**ACTION ITEM**
Your task is to quote the records from their first line through the line containing "Given: Click the Dev Team lock icon", with nothing added or left out.

--- START ---

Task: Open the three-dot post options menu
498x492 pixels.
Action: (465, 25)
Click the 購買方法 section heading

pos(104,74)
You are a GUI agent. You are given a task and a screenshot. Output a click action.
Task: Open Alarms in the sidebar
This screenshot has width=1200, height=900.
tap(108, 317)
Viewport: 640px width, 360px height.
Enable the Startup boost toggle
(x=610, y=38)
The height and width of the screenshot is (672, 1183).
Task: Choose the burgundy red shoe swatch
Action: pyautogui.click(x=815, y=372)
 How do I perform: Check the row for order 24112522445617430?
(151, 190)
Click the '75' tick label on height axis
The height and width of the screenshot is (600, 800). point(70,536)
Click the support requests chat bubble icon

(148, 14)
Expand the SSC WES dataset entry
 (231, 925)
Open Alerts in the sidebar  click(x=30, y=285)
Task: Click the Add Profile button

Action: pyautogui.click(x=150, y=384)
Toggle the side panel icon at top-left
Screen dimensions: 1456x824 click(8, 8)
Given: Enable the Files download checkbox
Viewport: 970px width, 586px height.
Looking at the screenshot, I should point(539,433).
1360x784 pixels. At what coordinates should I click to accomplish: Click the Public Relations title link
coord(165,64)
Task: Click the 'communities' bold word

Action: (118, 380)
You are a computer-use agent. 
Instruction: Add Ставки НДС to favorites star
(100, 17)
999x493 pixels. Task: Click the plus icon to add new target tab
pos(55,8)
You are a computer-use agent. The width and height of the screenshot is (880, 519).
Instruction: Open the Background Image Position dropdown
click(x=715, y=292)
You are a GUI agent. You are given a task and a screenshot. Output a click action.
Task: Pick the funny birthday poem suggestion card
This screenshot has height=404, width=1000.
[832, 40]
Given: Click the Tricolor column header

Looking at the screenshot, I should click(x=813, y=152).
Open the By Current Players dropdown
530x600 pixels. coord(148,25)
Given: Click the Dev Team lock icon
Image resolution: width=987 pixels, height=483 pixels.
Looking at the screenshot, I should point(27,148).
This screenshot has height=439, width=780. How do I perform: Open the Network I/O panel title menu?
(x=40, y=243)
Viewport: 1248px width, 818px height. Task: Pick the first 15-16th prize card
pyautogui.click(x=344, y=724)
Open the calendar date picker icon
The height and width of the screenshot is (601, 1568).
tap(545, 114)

--- END ---

**TASK RESPONSE**
Task: Open the three-dot post options menu
498x492 pixels.
Action: (465, 25)
Click the 購買方法 section heading

pos(104,74)
You are a GUI agent. You are given a task and a screenshot. Output a click action.
Task: Open Alarms in the sidebar
This screenshot has width=1200, height=900.
tap(108, 317)
Viewport: 640px width, 360px height.
Enable the Startup boost toggle
(x=610, y=38)
The height and width of the screenshot is (672, 1183).
Task: Choose the burgundy red shoe swatch
Action: pyautogui.click(x=815, y=372)
 How do I perform: Check the row for order 24112522445617430?
(151, 190)
Click the '75' tick label on height axis
The height and width of the screenshot is (600, 800). point(70,536)
Click the support requests chat bubble icon

(148, 14)
Expand the SSC WES dataset entry
 (231, 925)
Open Alerts in the sidebar  click(x=30, y=285)
Task: Click the Add Profile button

Action: pyautogui.click(x=150, y=384)
Toggle the side panel icon at top-left
Screen dimensions: 1456x824 click(8, 8)
Given: Enable the Files download checkbox
Viewport: 970px width, 586px height.
Looking at the screenshot, I should point(539,433).
1360x784 pixels. At what coordinates should I click to accomplish: Click the Public Relations title link
coord(165,64)
Task: Click the 'communities' bold word

Action: (118, 380)
You are a computer-use agent. 
Instruction: Add Ставки НДС to favorites star
(100, 17)
999x493 pixels. Task: Click the plus icon to add new target tab
pos(55,8)
You are a computer-use agent. The width and height of the screenshot is (880, 519).
Instruction: Open the Background Image Position dropdown
click(x=715, y=292)
You are a GUI agent. You are given a task and a screenshot. Output a click action.
Task: Pick the funny birthday poem suggestion card
This screenshot has height=404, width=1000.
[832, 40]
Given: Click the Tricolor column header

Looking at the screenshot, I should click(x=813, y=152).
Open the By Current Players dropdown
530x600 pixels. coord(148,25)
Given: Click the Dev Team lock icon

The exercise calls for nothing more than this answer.